The Colorado River is Dying… and the fly fishing community must help save it.
If this doesn’t upset you, I don’t know what would. As you may or may not be aware – at its headwaters in Grand County, over 50 percent of the Colorado River’s historic annual flows are removed and diverted across the Continental Divide to Front Range cities like Denver, Broomfield, Arvada, and Longmont through the Moffat Tunnel and Colorado Big Thompson Project (aka, the “CBT”). Once it reemerges through spigots and spouts, OVER HALF of that water is used outdoors to sustain lawns and thirsty landscaping.
So what effect has this had on trout? Since these projects came online, we’ve seen water temperatures skyrocket, whirling disease outbreaks, and algae and rock snot (didymo) that coat riverbeds like a thick layer of shag carpet, choking out important bug life and reducing trout populations and other native fish to a fraction of their historic abundance.
If that isn’t outrageous enough, today, municipal water providers Denver Water and Northern Colorado Water Conservancy District (aka “Northern”) have proposed taking 25% MORE water from the Colorado River and its major tributaries like the Fraser River. Through the Windy Gap Firming Project and Moffat Expansion, they plan to draw and ship this additional supply to the same Front Range cities and suburbs that already waste precious Colorado River water, no strings attached.
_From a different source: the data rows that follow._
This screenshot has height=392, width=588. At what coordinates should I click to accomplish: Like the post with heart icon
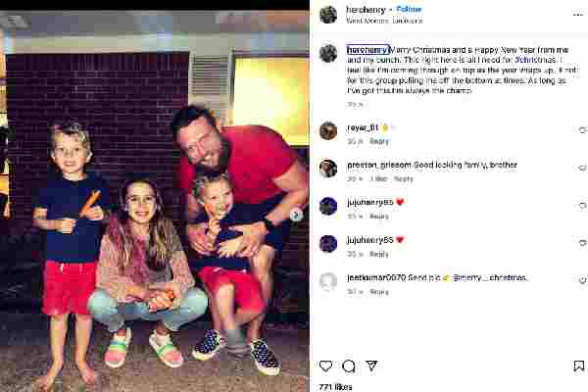tap(325, 366)
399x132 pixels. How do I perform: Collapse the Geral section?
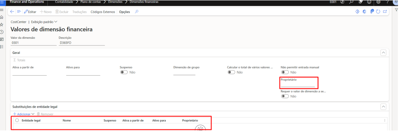tap(383, 53)
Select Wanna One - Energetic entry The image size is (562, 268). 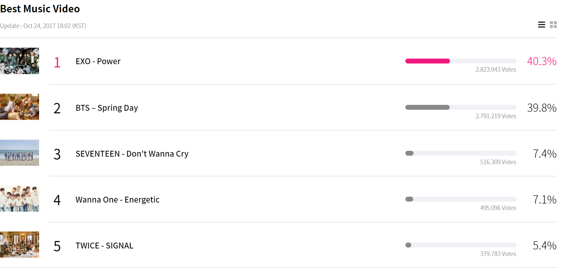[x=118, y=200]
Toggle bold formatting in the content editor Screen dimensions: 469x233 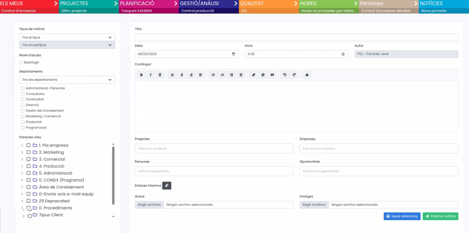(x=141, y=75)
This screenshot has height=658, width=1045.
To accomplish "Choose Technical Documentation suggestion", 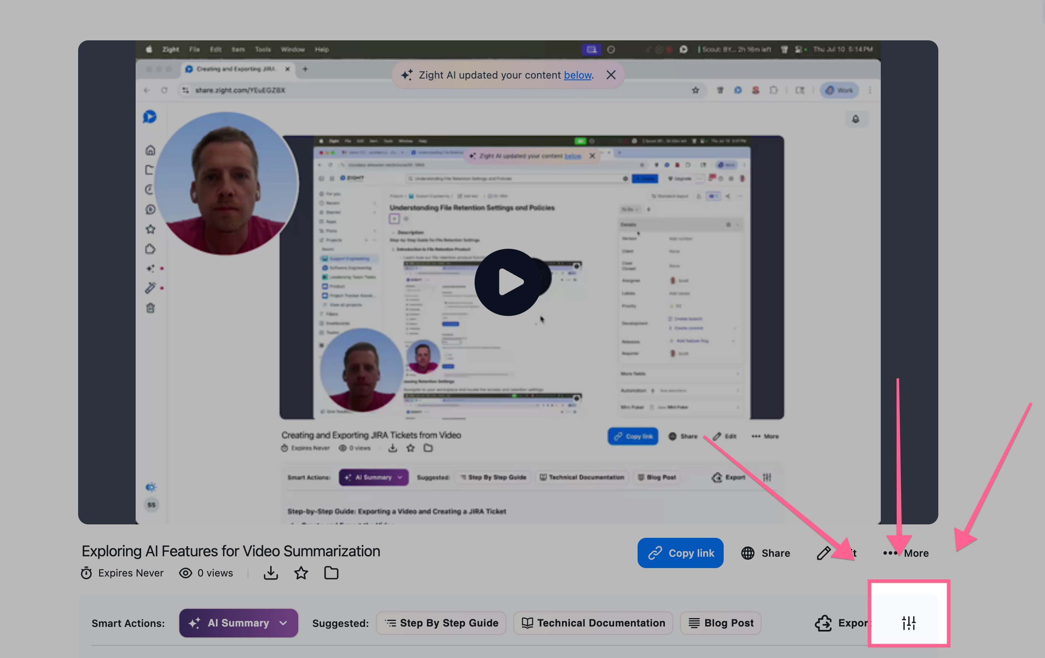I will coord(593,623).
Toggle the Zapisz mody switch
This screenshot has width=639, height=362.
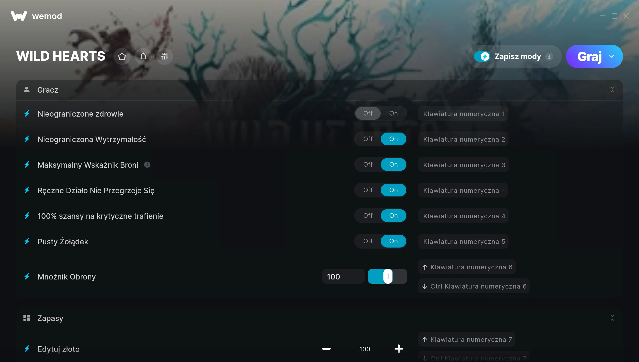pyautogui.click(x=482, y=56)
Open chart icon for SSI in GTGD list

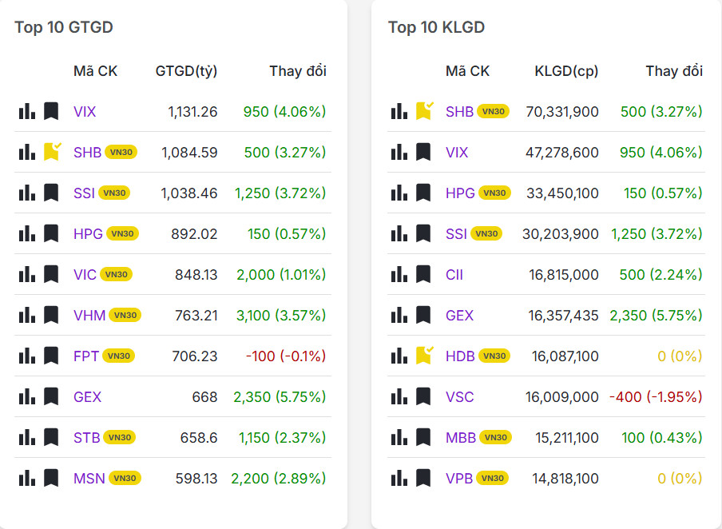pos(26,193)
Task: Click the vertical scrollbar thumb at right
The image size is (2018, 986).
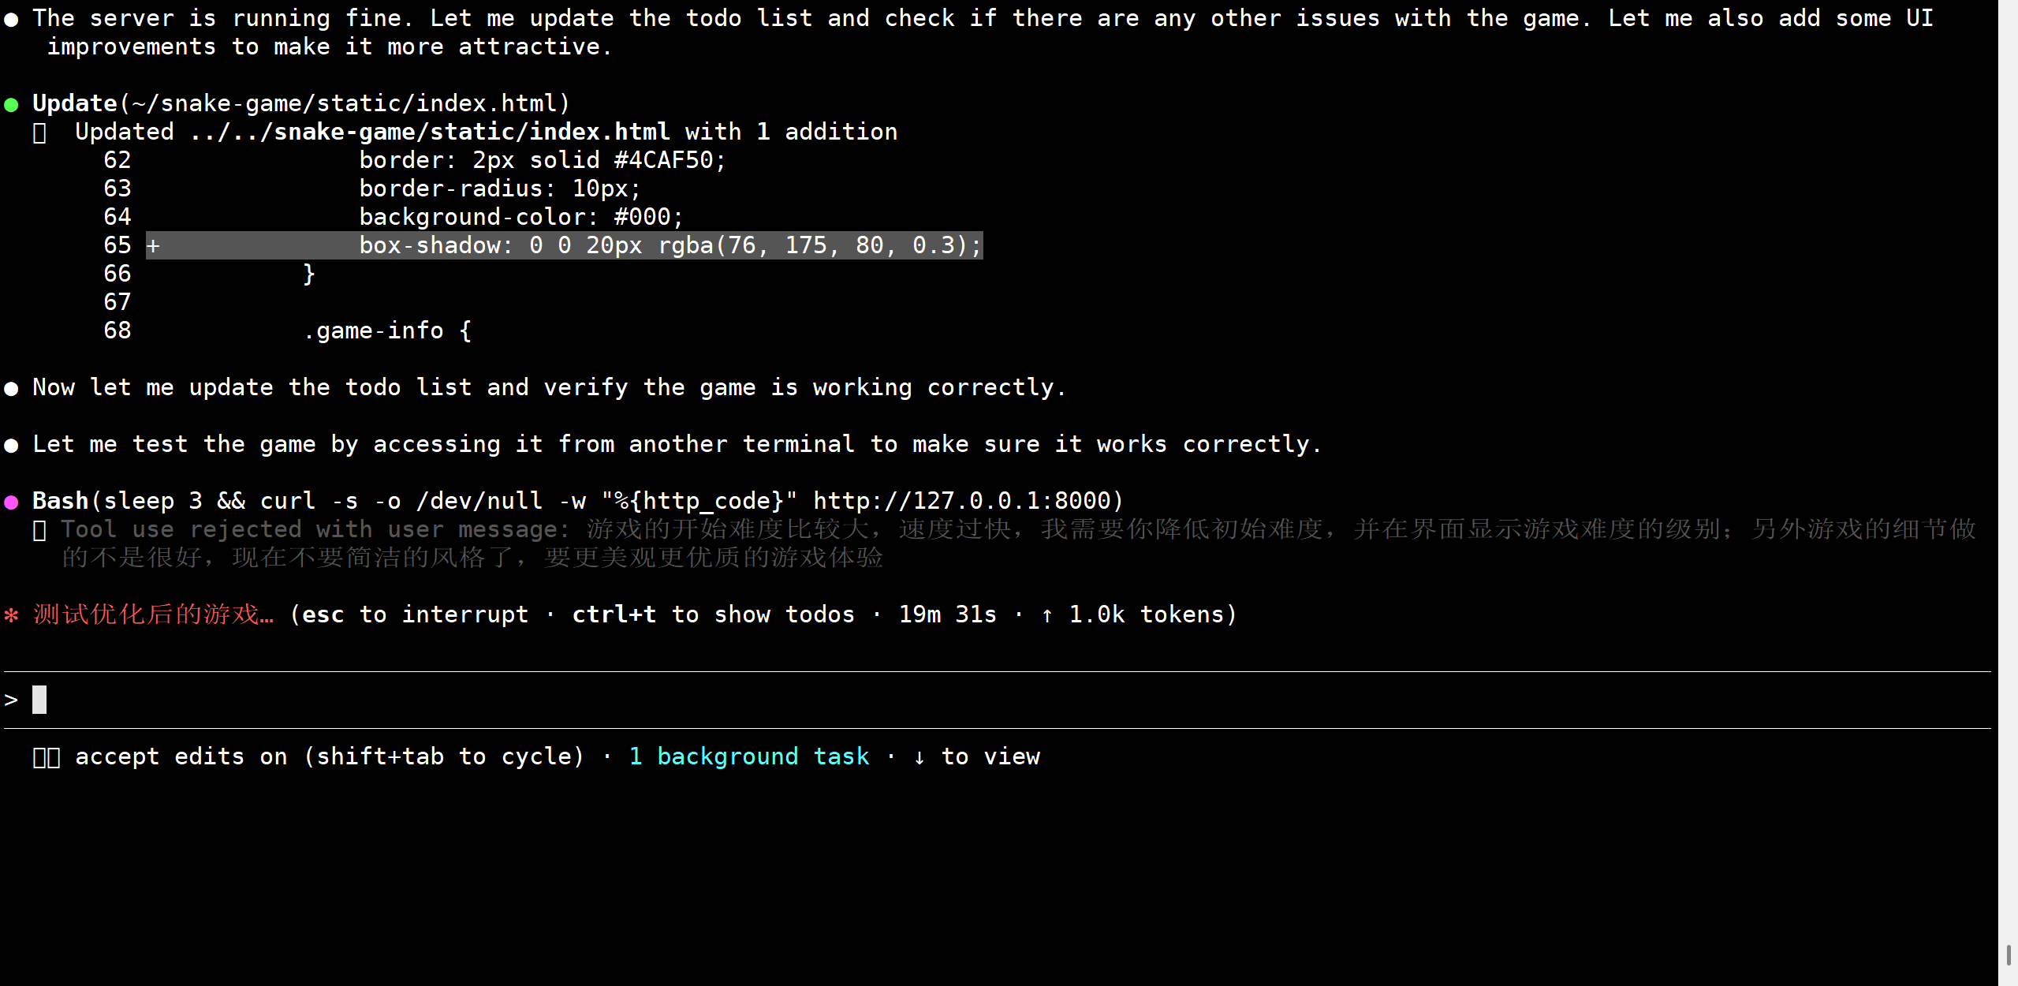Action: [x=2009, y=954]
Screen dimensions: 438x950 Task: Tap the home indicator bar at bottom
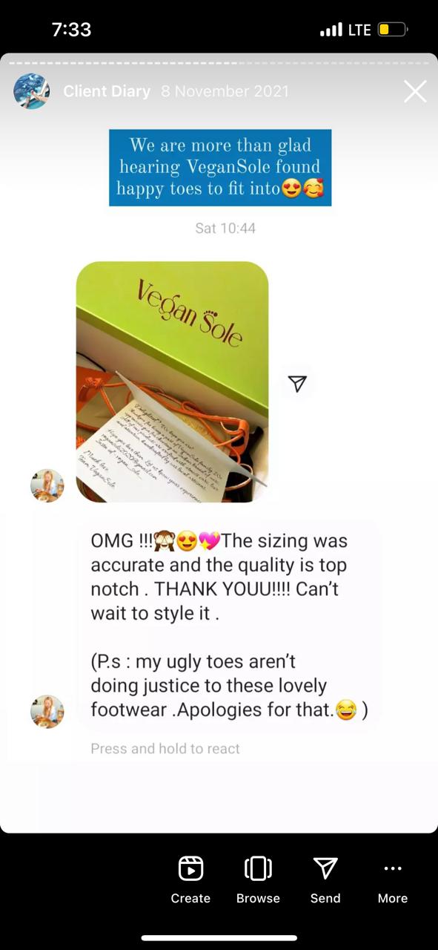pos(219,938)
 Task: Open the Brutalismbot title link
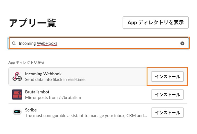(37, 92)
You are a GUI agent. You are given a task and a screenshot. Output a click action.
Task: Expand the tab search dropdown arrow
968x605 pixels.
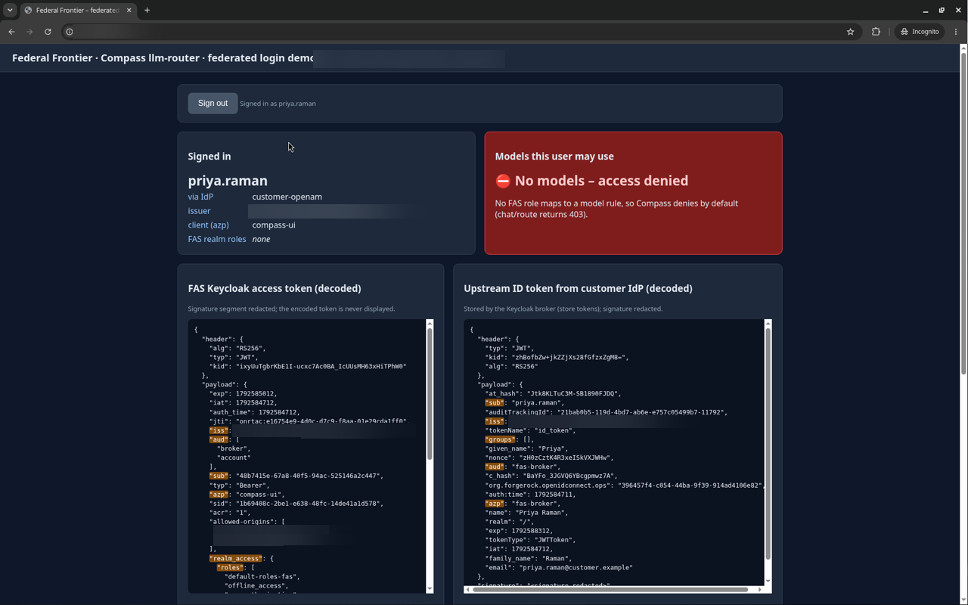[x=10, y=11]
So what does this mean for the river and fly fishing? After all these projects come online, less than a quarter of the water flowing from the Colorado River headwaters and Fraser River will remain, reducing these once mighty rivers to shadows of their former selves. As trout populations will likely decline, we could expect fewer fish and fewer days of gold medal fishing.
So what can you do to prevent all this? Trout Unlimited believes we can meet Front Range water needs and keep the Colorado River headwaters alive if and only if we fully mitigate potential impacts to fish and wildlife. From now until the end of May (time is running out!), the Colorado Wildlife Commission will accept public comments on mitigation plans for these two water projects, the Moffat expansion proposed by Denver Water and the Windy Gap Firming Project proposed by Northern. For an overview of the mitigation plans, click here. After that, the Colorado Water Conservation Board and possibly Governor Hickenlooper will have a chance to weigh in.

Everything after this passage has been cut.